## EXERCISE:
Copy verbatim the span of lines beginning at the line that contains "This screenshot has height=153, width=331." and ending with the final line of the data. Exclude pictures from the copy.

- - - - - - -

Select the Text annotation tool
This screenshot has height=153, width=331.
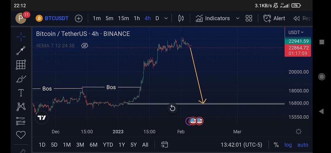point(21,93)
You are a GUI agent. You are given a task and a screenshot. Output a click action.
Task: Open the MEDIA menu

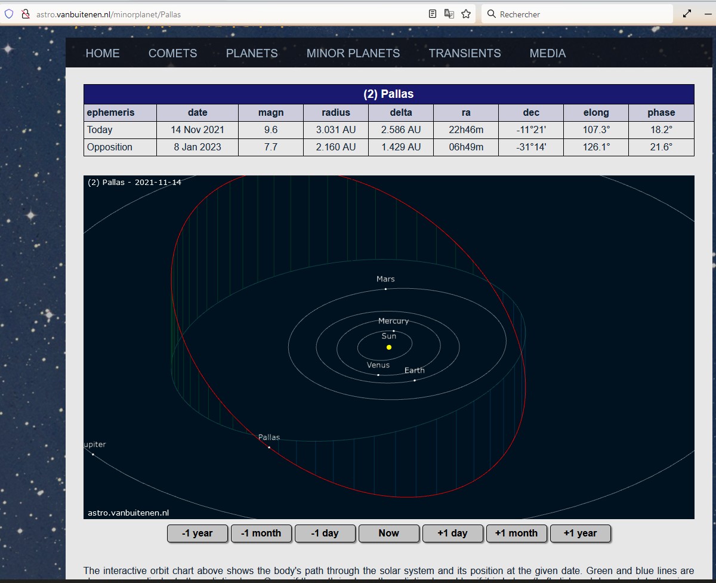pos(547,54)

- - - - - - -

## EXERCISE OUTPUT:
This screenshot has height=153, width=331.
point(21,93)
You are a GUI agent. You are given a task and a screenshot. Output a click action.
Task: Open the MEDIA menu

pos(547,54)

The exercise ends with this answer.